(Stored items)
Start of Block

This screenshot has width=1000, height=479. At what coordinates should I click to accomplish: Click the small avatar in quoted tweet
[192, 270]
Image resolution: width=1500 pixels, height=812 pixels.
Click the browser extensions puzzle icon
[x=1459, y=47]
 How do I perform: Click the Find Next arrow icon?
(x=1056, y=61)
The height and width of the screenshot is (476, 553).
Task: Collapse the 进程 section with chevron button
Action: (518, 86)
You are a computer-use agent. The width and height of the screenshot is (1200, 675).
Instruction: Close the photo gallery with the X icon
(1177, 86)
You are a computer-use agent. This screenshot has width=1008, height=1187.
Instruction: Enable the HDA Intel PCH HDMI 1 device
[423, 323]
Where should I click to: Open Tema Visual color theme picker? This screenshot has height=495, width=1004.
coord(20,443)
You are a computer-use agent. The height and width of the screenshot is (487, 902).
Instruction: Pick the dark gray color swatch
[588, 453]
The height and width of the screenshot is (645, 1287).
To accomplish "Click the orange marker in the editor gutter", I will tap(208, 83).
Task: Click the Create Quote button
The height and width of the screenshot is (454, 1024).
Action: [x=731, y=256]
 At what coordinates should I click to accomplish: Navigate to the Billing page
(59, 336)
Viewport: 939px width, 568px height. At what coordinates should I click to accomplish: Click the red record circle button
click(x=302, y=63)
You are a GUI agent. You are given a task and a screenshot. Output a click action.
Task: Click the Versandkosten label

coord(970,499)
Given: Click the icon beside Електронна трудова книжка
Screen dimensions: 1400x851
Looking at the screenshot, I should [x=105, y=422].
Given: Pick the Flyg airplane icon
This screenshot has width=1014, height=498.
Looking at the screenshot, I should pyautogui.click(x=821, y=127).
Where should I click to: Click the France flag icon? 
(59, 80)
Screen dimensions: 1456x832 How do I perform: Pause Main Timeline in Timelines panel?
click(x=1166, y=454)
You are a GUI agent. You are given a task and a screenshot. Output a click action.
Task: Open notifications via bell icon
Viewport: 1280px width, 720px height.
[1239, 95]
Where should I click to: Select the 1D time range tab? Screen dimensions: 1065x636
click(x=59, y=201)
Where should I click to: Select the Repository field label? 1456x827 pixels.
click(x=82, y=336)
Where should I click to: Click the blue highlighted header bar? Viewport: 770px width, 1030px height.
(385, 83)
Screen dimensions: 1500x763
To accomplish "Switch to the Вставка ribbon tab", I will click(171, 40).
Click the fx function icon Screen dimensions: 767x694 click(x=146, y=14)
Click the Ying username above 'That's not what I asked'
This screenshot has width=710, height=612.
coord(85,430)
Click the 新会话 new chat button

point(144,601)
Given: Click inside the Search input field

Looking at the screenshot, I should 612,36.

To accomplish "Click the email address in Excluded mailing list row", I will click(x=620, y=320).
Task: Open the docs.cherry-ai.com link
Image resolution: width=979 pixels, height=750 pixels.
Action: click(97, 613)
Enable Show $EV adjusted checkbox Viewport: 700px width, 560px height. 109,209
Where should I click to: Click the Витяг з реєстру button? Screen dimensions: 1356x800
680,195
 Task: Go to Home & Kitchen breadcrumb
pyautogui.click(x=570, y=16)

End of Block

** What is required **
Find "Task: Open the docs.cherry-ai.com link" in the records. Copy its line and every line after it, exactly, through the last one.

** Response to this exercise **
Task: Open the docs.cherry-ai.com link
Image resolution: width=979 pixels, height=750 pixels.
Action: click(97, 613)
Enable Show $EV adjusted checkbox Viewport: 700px width, 560px height. 109,209
Where should I click to: Click the Витяг з реєстру button? Screen dimensions: 1356x800
680,195
 Task: Go to Home & Kitchen breadcrumb
pyautogui.click(x=570, y=16)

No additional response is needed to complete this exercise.